Document extract
January 07 - Roy ACKER, 21; Birdie FRIEZE, 20.
January 07 - William LEVIS 23, Agnes FITZPATRICK
Mr. Chas. H. HOUSER and Miss Lillie D. COOK of Osage City, were married January 3rd at the residence of M.L. KEVSCHNER, near Blackburn. Rev. J.D. MORGAN, pastor of the M.E. Church of Blackburn performed the ceremony. Both are popular young people of that neighborhood and have many friends who wish them joy.
Bert STEEN, one of the finest young men in Pawnee County spent a couple of days here this week. Mr. Steen recently gave up his job as travelling salesman for a wholesale grocery firm and is going into business at Ralston, where he is having a large store building erected. He will put in a stock of furniture.
Hon. C.J. WRIGHTSMAN returned last Saturday from the Territorial Bar Association meeting at Guthrie. Mr. Wrightsman made a strong pull to have the next meeting held in Pawnee, and has good prospects for winning the prize. Charlie never fails to work and talk for his town.
Dr. and Mrs. A.B. WEBBER arrived in Pawnee Monday afternoon, and are enscounced at the National Hotel. The doctor's friends are trying to make life miserable for him, but he bears up under it bravely, and distributes the cigars.
Al FLETCHER, who for the past year has served as jailer and under-sheriff for Sheriff GRANT, has accepted a position with the new grocery firm of Morris and Lehew.
Those interested in music in Pawnee, who met Mr. Ferdinand DITTLER and lady during their stay here last spring, will be glad to know they contemplate returning to Pawnee to open a music school. Mrs. Dittler is one of the most talented pianists that ever visited Pawnee, and a teacher of well-known ability. Mr. Dittler is a very fine violinist and a thorough musician.
Rev. John W. MOATS held preachig services at the residence of John THOMAS last Sunday afternoon. At the close of the service he united in marriage Mr. G.W. STEPHENS and Miss Maud L. LONG, two prominent young people of that neighborhood. A large number of friends of the couple were present to witness the event.
Hon. H.A. THOMAS passed through Pawnee Friday on his way to Guthrie to take his seat in the Legislature. Mr. Thomas expressed himself as very hopeful that some beneficial legislation would be passed by the assembly this session. Mr. Thomas is recognized as one of the leaders in the House.
Dr. L.B. MORROW informs the Dispatch that his son, Wilson, who was at one time Editor of this paper, recently suffered a serious stroke of paralysis. He has been in poor health for some time. Mr. Morrow is now in Indianapolis, Indiana.
S.S. SLOAN returned Saturday from Perry, where he went to visit his son, Harry. The latter has taken charge of a paper in Texas, and will now pose as an editor.
Hon. T.J. LESHY, of Pawhuska, was in Pawnee this week, looking up legal business before the county board.

Required actions
1 – According to the Pawnee news items, why did Hon. H.A. Thomas pass through Pawnee on Friday? Answer in one to three sentences.
2 – Identify every person in the Pawnee news items whose name carries the title "Hon."
3 – Set down the passage of the Pawnee news items from "Rev. John W." up to and including "witness the event.", without any change.
The material that follows is drawn from a separate source.

Given information
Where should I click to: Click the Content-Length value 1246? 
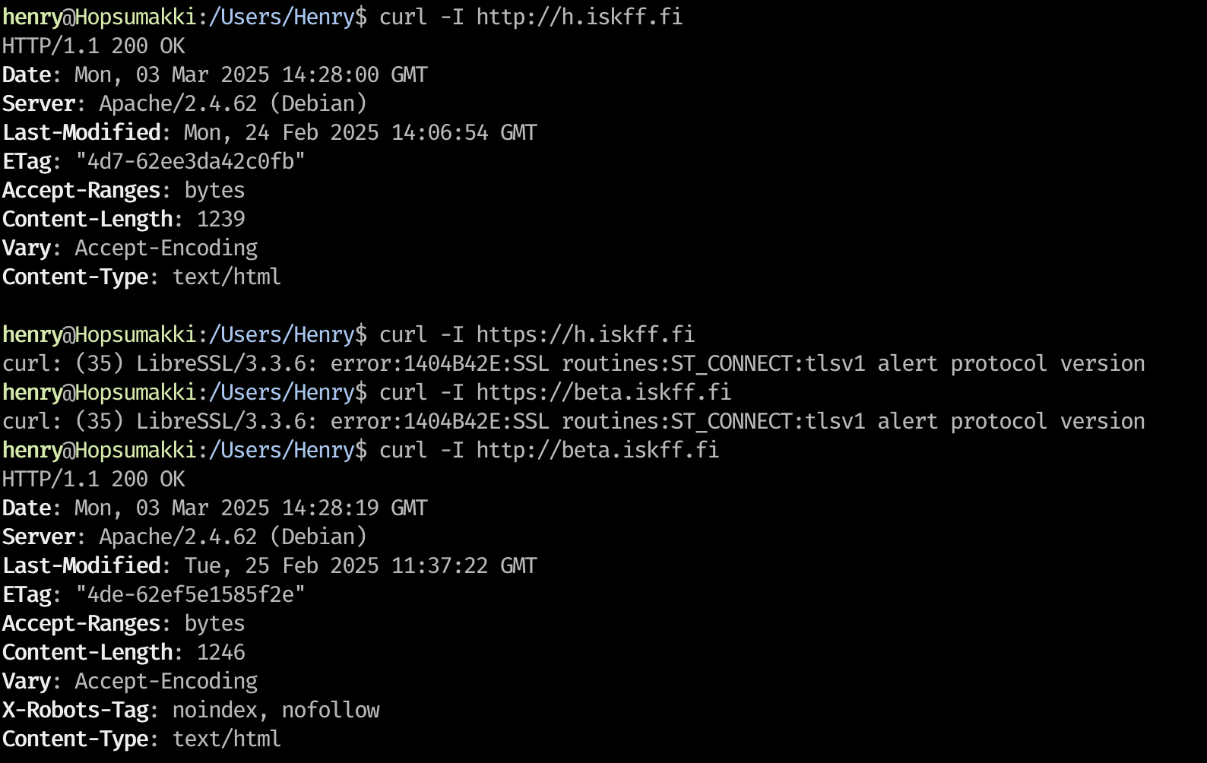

Solutions below
1 – Hon. H.A. Thomas passed through Pawnee on his way to Guthrie, where he was to take his seat in the Legislature.

2 –
- C.J. Wrightsman
- H.A. Thomas
- T.J. Leshy

3 –
Rev. John W. MOATS held preachig services at the residence of John THOMAS last Sunday afternoon. At the close of the service he united in marriage Mr. G.W. STEPHENS and Miss Maud L. LONG, two prominent young people of that neighborhood. A large number of friends of the couple were present to witness the event.